There's a ... noisy, I think, is the word I want... collection of... er... "social"... activities...

And, there I've gone off the rails before I even start. Wooster, out of my head!

Dear Libertarian,

Consent.

Sometimes it's needed, sometimes it isn't, sometimes it's impossible, and sometimes it's wrong and, sometimes, irrelevant. Sometimes it Changes the World For Good.

Consent is needed, for example, when a physician advises a patient that surgery may be required for the aleviation of some suffering (or prevention of some untimely catastrophe). In contrast, consent is impossible when a paramedic is confronted with a person in the state called "unconscious victim" — and it may well be wrong to wait for consent to be available, before getting them to a surgeon. (Incidentally, Erich "Houdini" Weiss died as he did because he withheld consent until he was an "unconscious victim".)

Apparently, consent is not needed either when someone wishes to build a Bypass through your House of a Thursday Morning. (You've got to build Bypasses!)

Consent of a particular sort, freely given between a peculiarly-free man and a peculiarly-free woman, Makes a Thing which will persist as long as they two shall live. And hurrah! for that; but we do not dwell on that joy, here.

But sometimes consent is wrong. Sometimes (it is a fallen world) one proposes to another a thing which should not be done. Sometimes the proposal is an outrage against Life; sometimes against Matrimony; sometimes against Just Authority; sometimes against Reason; in any of these cases, consent is wrong.

And yet! There is ever so much noise these days seeking to excuse this-that-or-t'other under the nylon veil of "consent".

So, let me point out one Helpful Case, where consent may be given to some proposition in such wise that the person giving consent becomes thereby the victim of a crime in civil law: these are broadly described as frauds. There are many kinds of fraud and "confidence" tricks, but the common feature of them all is that real consent is given to Some Thing, and thereby a person, of their own consenting, loses some property1. Now, what further circumstance compacts this consensual acquisition into a crime... you will have to review in the Statutes and Ammendments and Judgments et.c.; nonetheless, that part of the crime which, in the law of the Land whence I write, is called "actus reus" is indeed actus when that consent is first sought. And yet one more difficulty, is that consent can be extracted. Consent can be cajoled, tempted, teased, berated and blackmailed into presenting itself. Frauds do sometimes, in that narrow sense of acheiving their object, "succeed".
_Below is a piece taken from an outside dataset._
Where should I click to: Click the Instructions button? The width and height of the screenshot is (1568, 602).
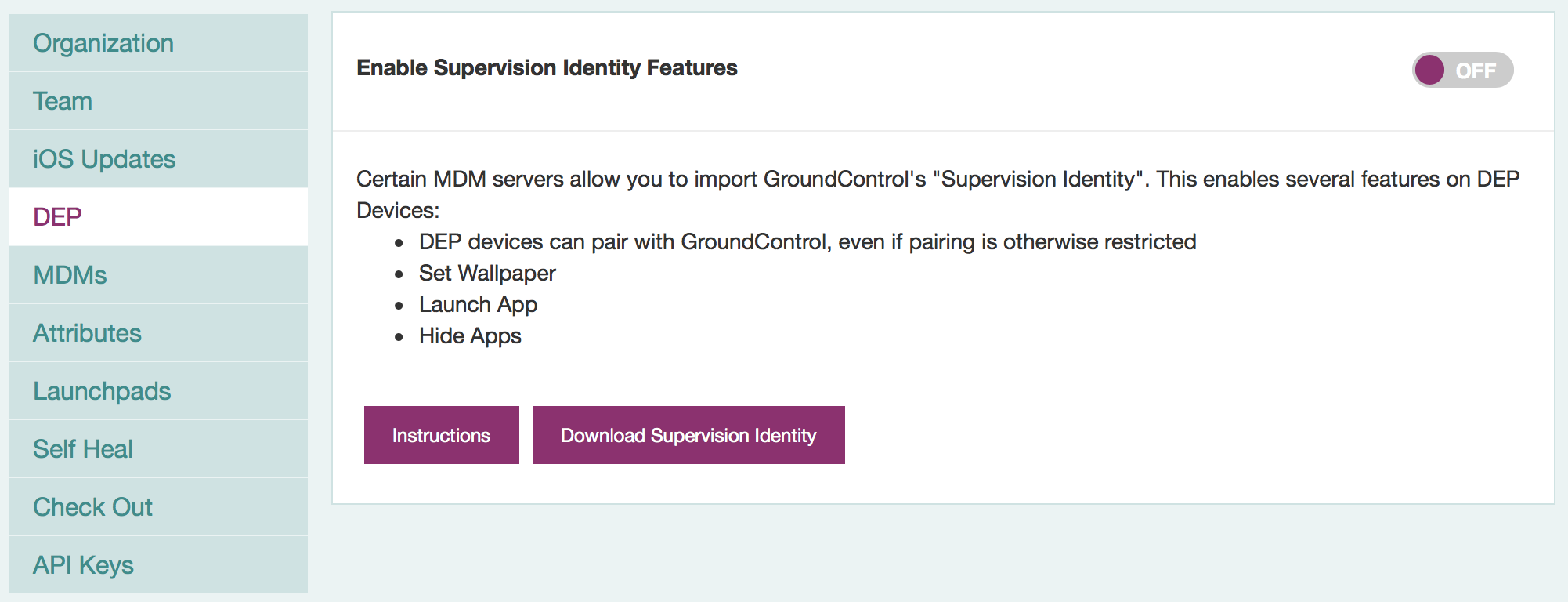point(442,435)
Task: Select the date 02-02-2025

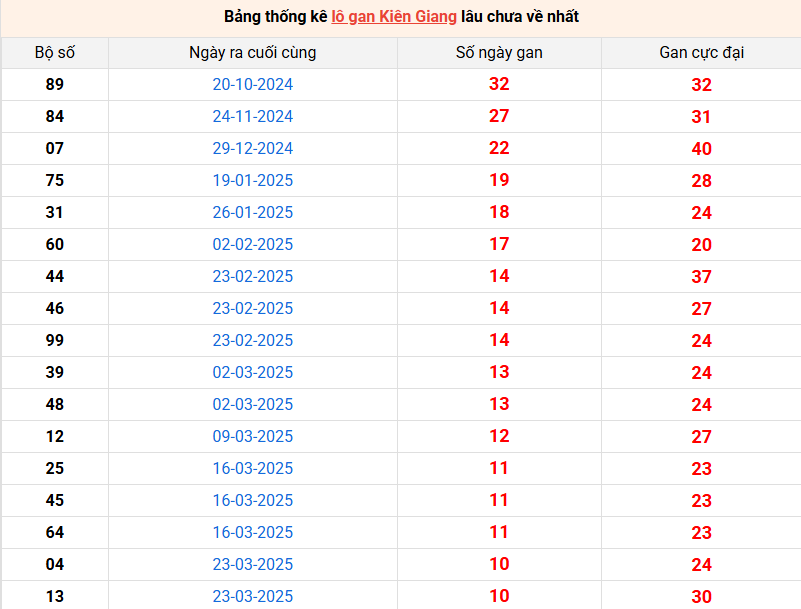Action: pos(253,244)
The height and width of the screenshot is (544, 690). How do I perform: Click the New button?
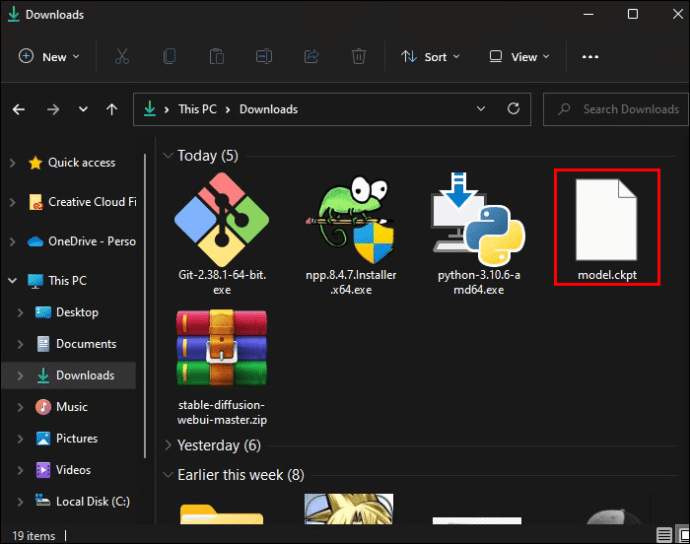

Still, so long as Law and even (I have some hope!) public sentiment does recognize that this one class of consent does not absolve a crime, perhaps we may hope in time to retreat from the cliff of All-Consenting-to-Consent? I want to hope.



1) Generally, the sense of fraud implies that something is done to which the consenting victim does not consent, but that other thing is, I should argue, distinct, and does not mean that the victim "didn't really consent at all". One who buys snake-oil does not consent to poisoning but does consent to pay.